[[ PROVIDED MATERIAL open ]]
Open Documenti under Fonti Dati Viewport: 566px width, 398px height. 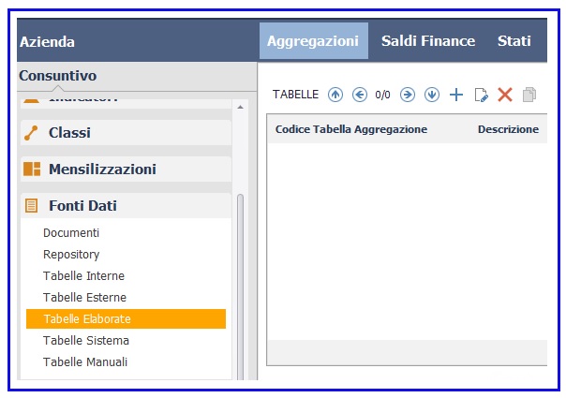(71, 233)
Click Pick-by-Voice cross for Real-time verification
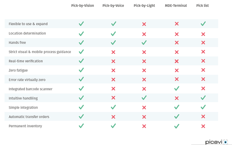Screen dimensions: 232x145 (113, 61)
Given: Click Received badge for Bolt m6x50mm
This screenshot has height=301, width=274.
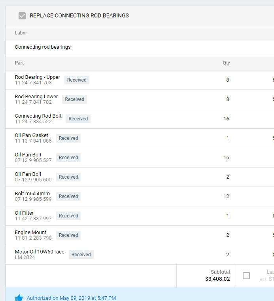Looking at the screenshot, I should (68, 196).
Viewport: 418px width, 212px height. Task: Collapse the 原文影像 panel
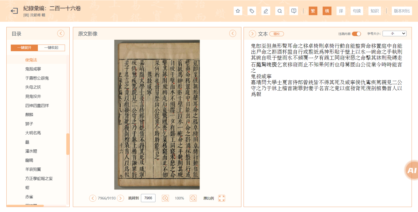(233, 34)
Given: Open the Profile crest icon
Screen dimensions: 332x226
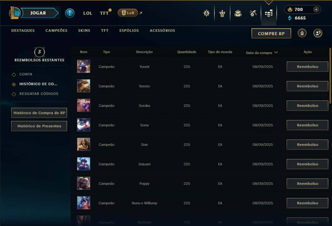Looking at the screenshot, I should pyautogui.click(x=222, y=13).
[[ PROVIDED MATERIAL closed ]]
◆ TASK TO CARRY OUT
The expected result is every line from the material above that includes "Given".

◆ COMPLETED EXERCISE
Given: Click Received badge for Bolt m6x50mm
Given: Open the Profile crest icon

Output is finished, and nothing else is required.